Aim of the exercise: Please reproduce all the records exactly while leaving out their pictures.

Records for this task:
= Beginning of Section =

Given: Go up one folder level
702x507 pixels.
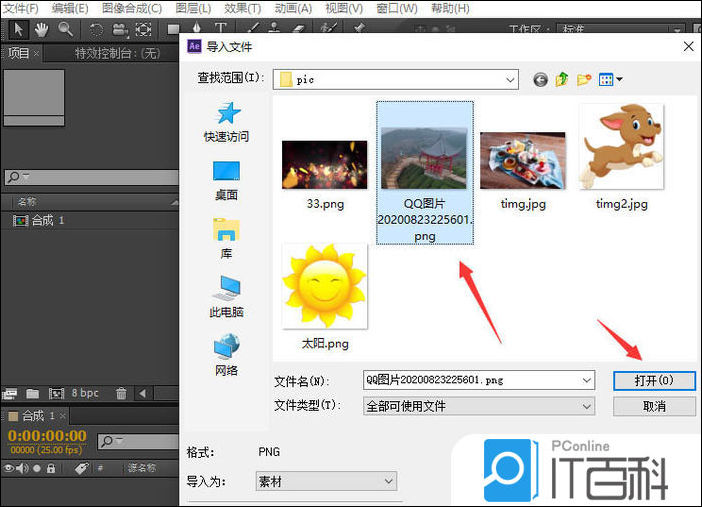Looking at the screenshot, I should [562, 79].
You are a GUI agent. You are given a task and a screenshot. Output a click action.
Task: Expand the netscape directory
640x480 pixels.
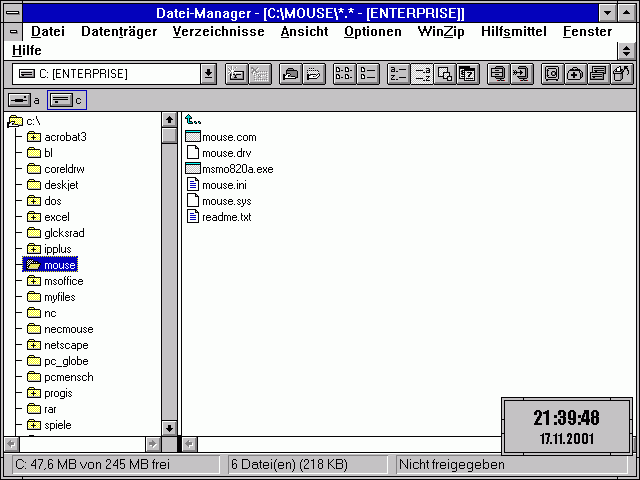[33, 345]
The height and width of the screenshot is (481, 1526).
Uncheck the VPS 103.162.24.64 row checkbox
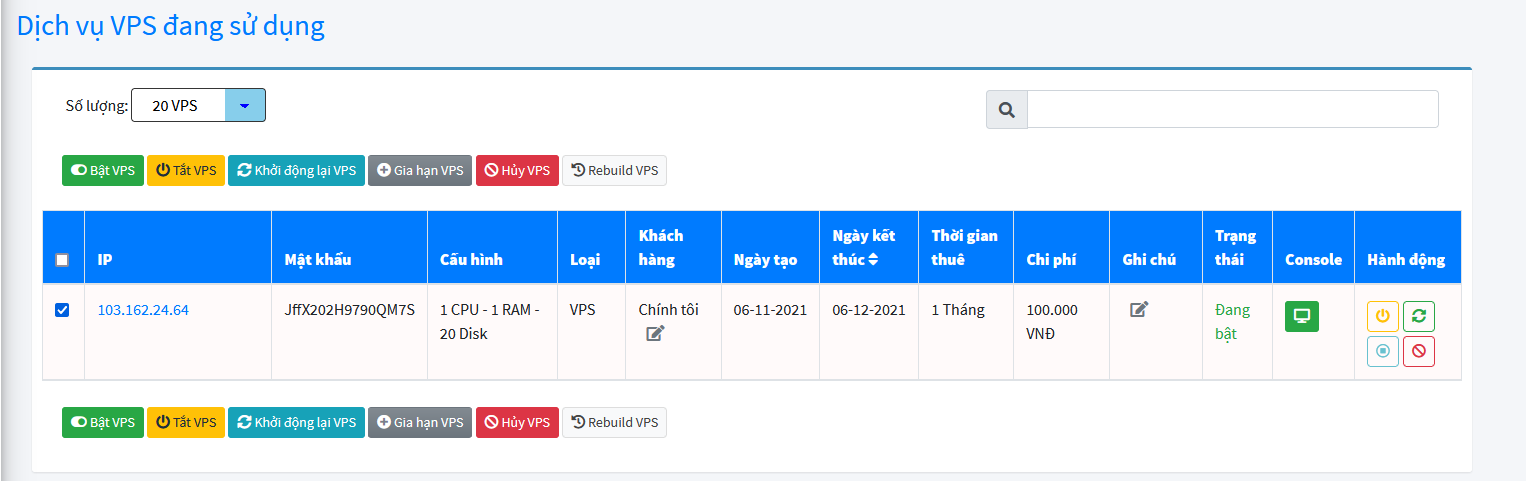(x=62, y=310)
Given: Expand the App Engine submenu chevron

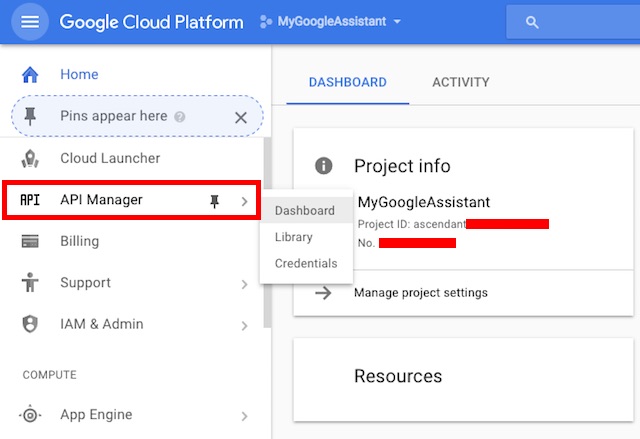Looking at the screenshot, I should click(x=244, y=416).
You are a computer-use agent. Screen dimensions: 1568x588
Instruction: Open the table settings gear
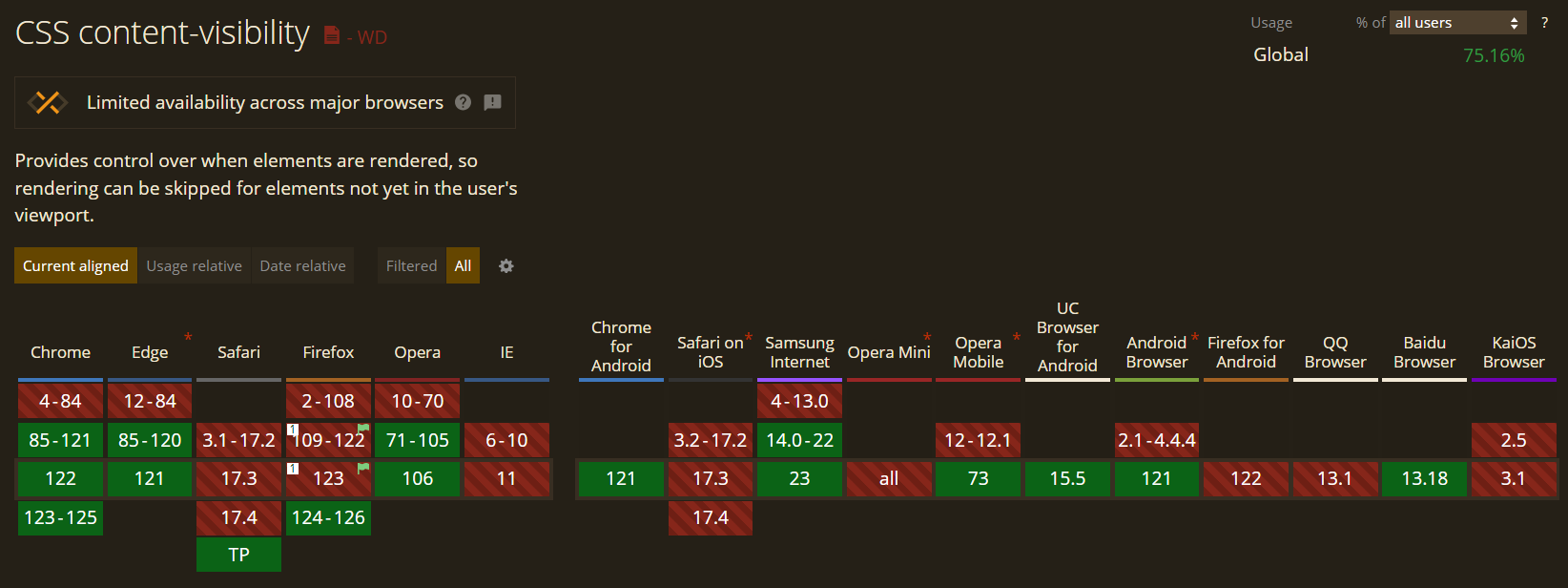[x=506, y=266]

= End of Section =

Output for this task:
Given: Go up one folder level
702x507 pixels.
Looking at the screenshot, I should [562, 79].
You are a GUI agent. You are given a task and a screenshot. Output a click action.
Task: Expand the netscape directory
640x480 pixels.
[33, 345]
The height and width of the screenshot is (481, 1526).
Uncheck the VPS 103.162.24.64 row checkbox
(x=62, y=310)
Given: Expand the App Engine submenu chevron

Looking at the screenshot, I should click(x=244, y=416).
You are a computer-use agent. Screen dimensions: 1568x588
Instruction: Open the table settings gear
[x=506, y=266]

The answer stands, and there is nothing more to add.